The rise of nationalism and increasingly protectionist policies, however, is threatening to roll back free trade and, with it, global supply networks and cross-border relationships. A volatile and more extreme climate is highlighting the volume of stock and supply routes that reside in areas exposed to natural disasters.
An interruption to a supply chain can cause an array of problems – from loss of revenue and reputational damage, to breach of contract, loss of market share and damage to stock price.
The design and management of supply chains has always demanded a high degree of risk-reward analysis. Organisations want lean, efficient supply chains that bring down costs and provide maximum value.
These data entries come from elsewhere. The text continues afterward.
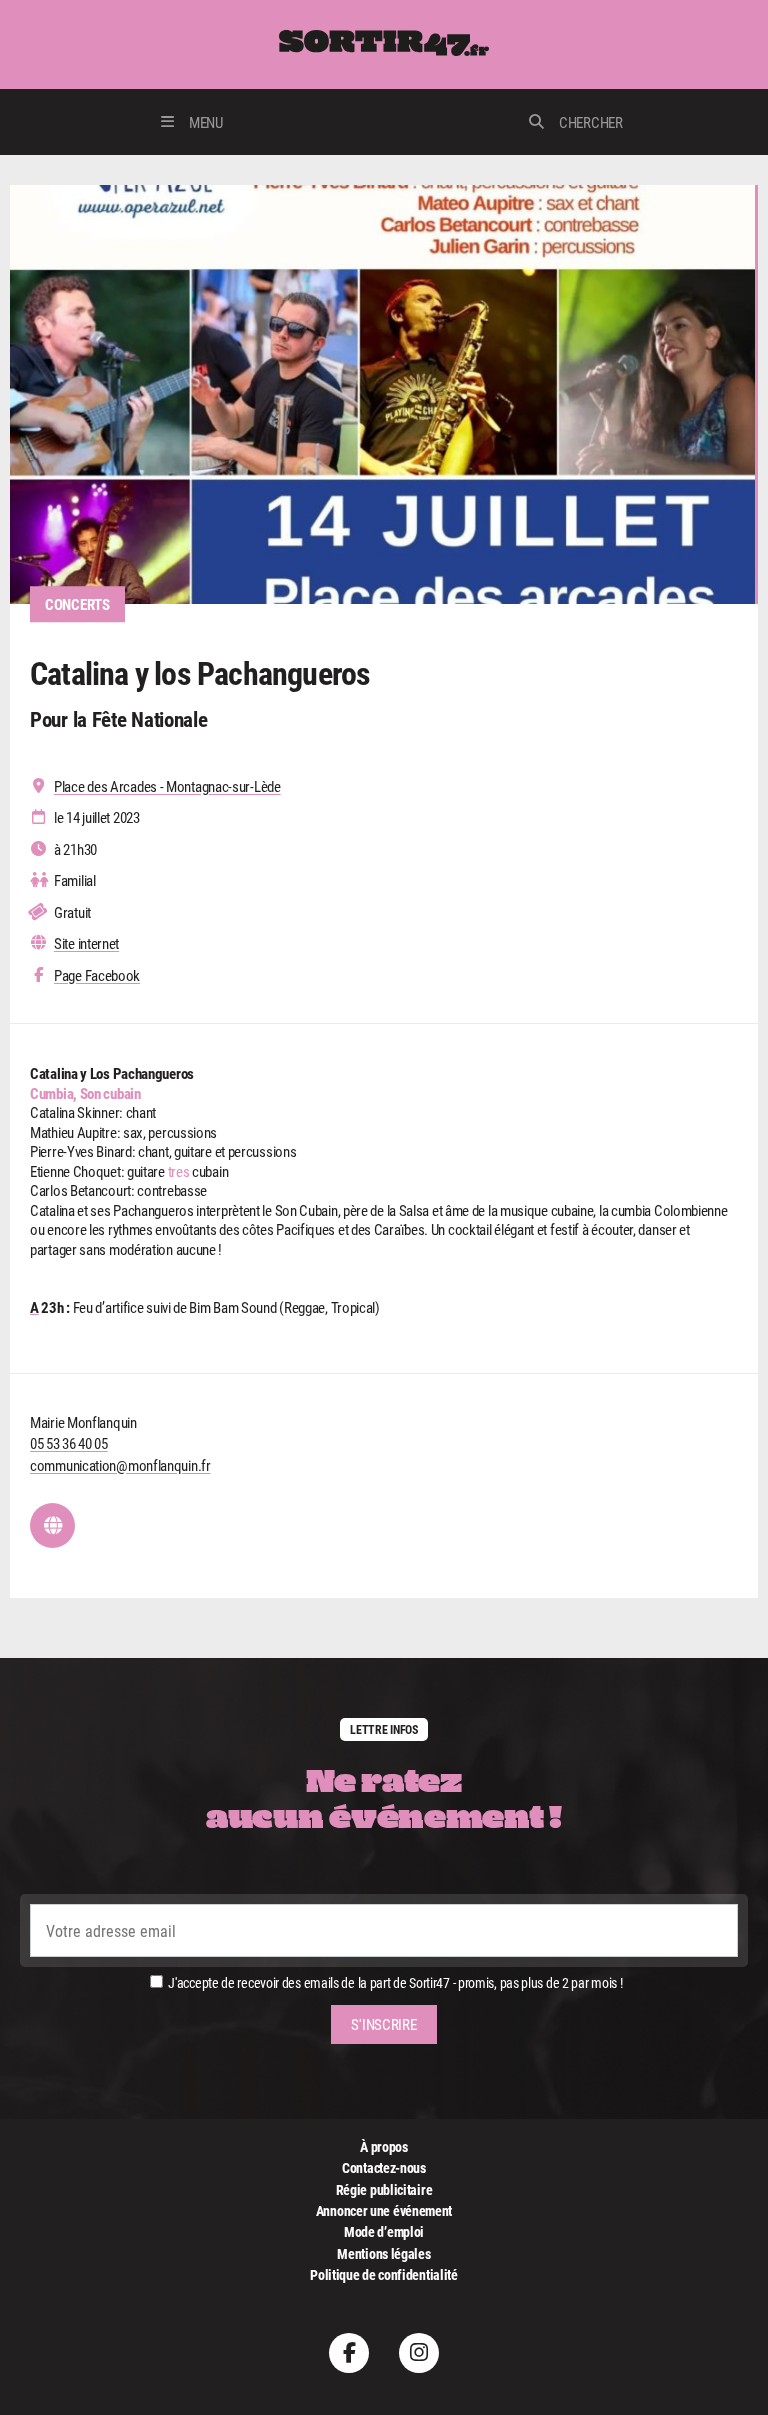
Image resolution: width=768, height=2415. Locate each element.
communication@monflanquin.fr (120, 1465)
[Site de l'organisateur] (52, 1525)
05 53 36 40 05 (69, 1443)
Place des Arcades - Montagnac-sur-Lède (167, 786)
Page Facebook (97, 975)
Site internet (86, 943)
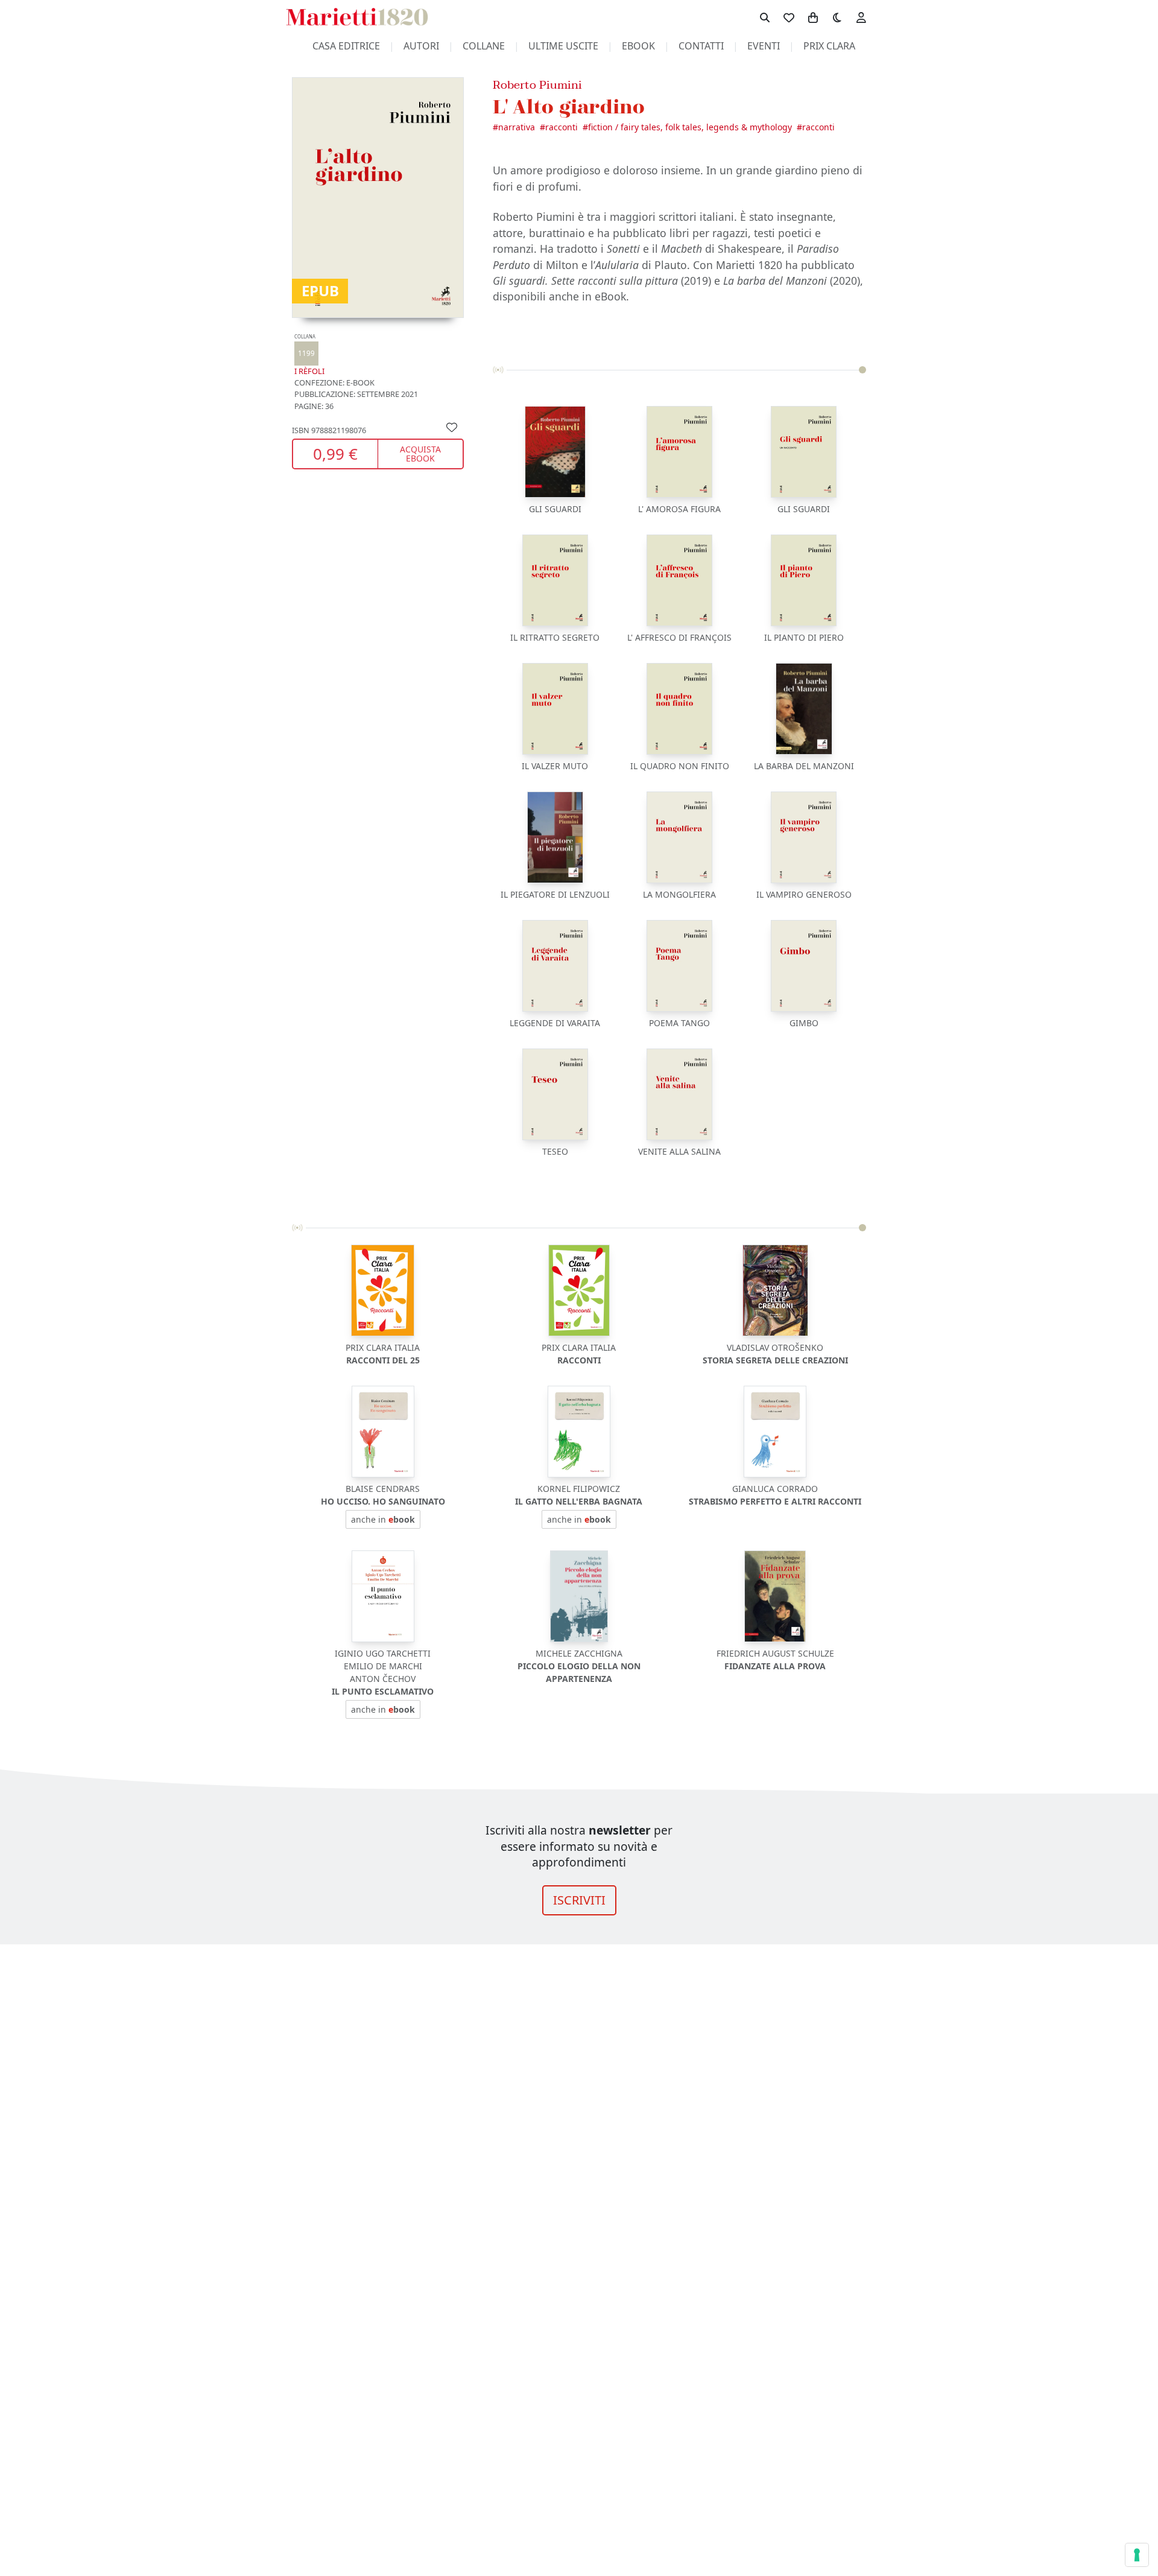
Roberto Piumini (537, 85)
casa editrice (346, 45)
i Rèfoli (309, 355)
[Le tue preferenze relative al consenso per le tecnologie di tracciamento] (1136, 2554)
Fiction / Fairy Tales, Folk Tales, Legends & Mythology (690, 127)
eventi (763, 45)
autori (421, 45)
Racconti (561, 127)
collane (484, 45)
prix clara (829, 45)
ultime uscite (563, 45)
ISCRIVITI (579, 1900)
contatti (701, 45)
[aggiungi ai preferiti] (452, 426)
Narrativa (516, 127)
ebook (638, 45)
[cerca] (765, 17)
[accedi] (861, 17)
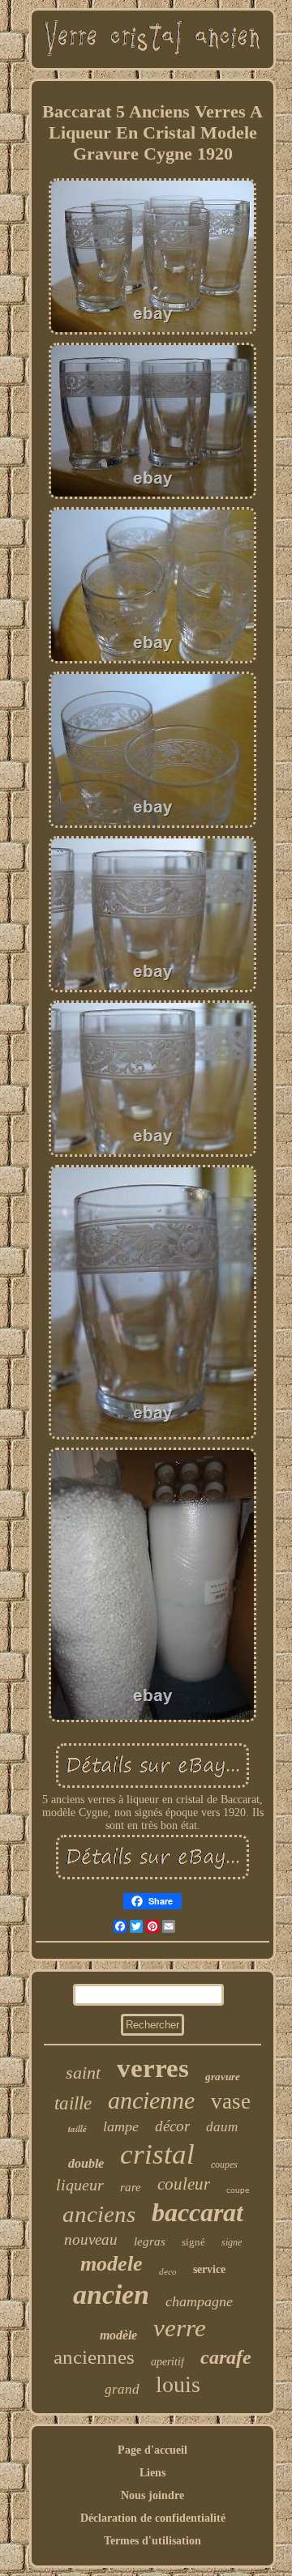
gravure (222, 2077)
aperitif (167, 2362)
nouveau (91, 2239)
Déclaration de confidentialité (152, 2518)
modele (111, 2263)
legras (149, 2241)
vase (231, 2101)
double (86, 2163)
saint (83, 2072)
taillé (77, 2128)
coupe (238, 2190)
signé (193, 2242)
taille (73, 2103)
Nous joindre (152, 2495)
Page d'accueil (152, 2450)
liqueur (80, 2185)
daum (222, 2127)
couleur (183, 2184)
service (209, 2269)
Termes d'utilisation (152, 2541)
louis (178, 2384)
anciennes (94, 2357)
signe (231, 2242)
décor (172, 2126)
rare (130, 2187)
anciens (98, 2214)
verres (153, 2068)
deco (168, 2271)
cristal (157, 2154)
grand (122, 2389)
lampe (121, 2126)
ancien (111, 2294)
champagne (199, 2301)
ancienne (151, 2100)
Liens (152, 2473)
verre (179, 2328)
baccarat (197, 2212)
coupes (224, 2164)
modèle (118, 2335)
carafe (225, 2357)
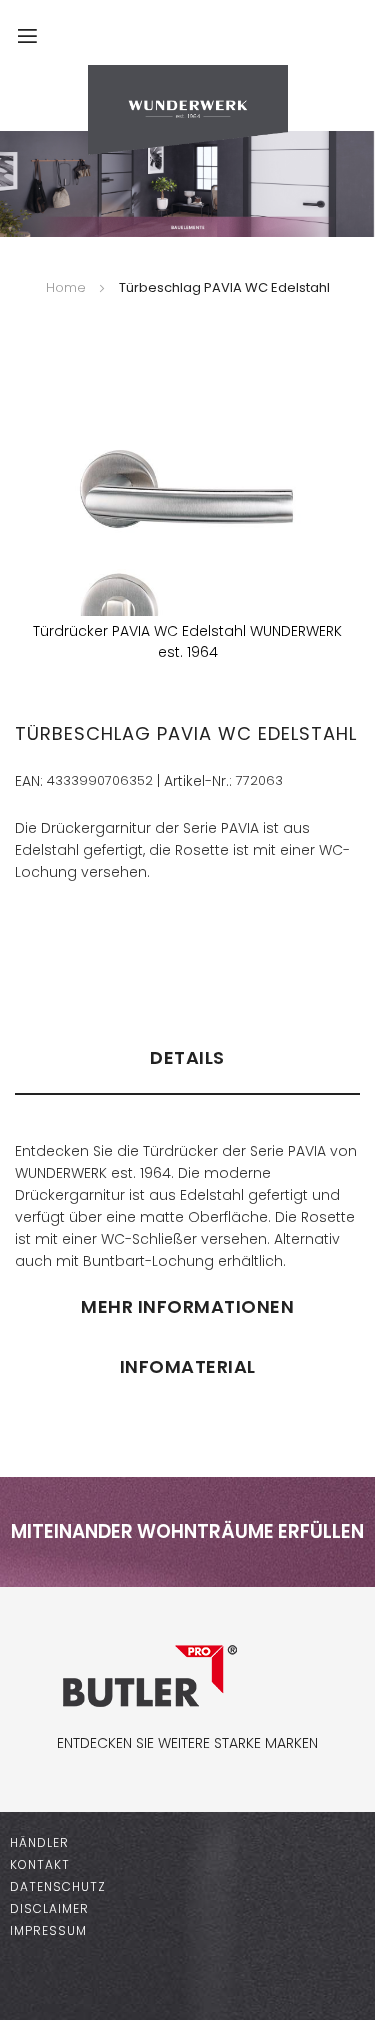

The desire for low-cost networks, however, can lead businesses to turn a blind eye to, or miss, the concentration of risk that may be building up and could result in a catastrophic event that can bring operations grinding to a halt.
The role of the risk and insurance professional should be to work closely with business continuity, procurement and supply chain managers to evaluate and manage the risks inherent in the supply chain. Their skills and knowledge in risk management and financing will be vital to ensure the supply chain remains resilient and the organisation is fully informed of the risks it is taking and the reasons for doing so, as well as the contingencies in place should something go wrong.
This Airmic Guide, produced in collaboration with AIR Worldwide, Gallagher, HDI, Lloyd’s and Sedgwick, is designed to provide the risk professional with the information and guidance on how to understand, manage and identify appropriate risk financing solutions.
A consolidated supply chain gives us greater efficiencies, but it means the sensitivity to disruption is ever greater. We may have fewer locations, but we have bigger aggregation of risk.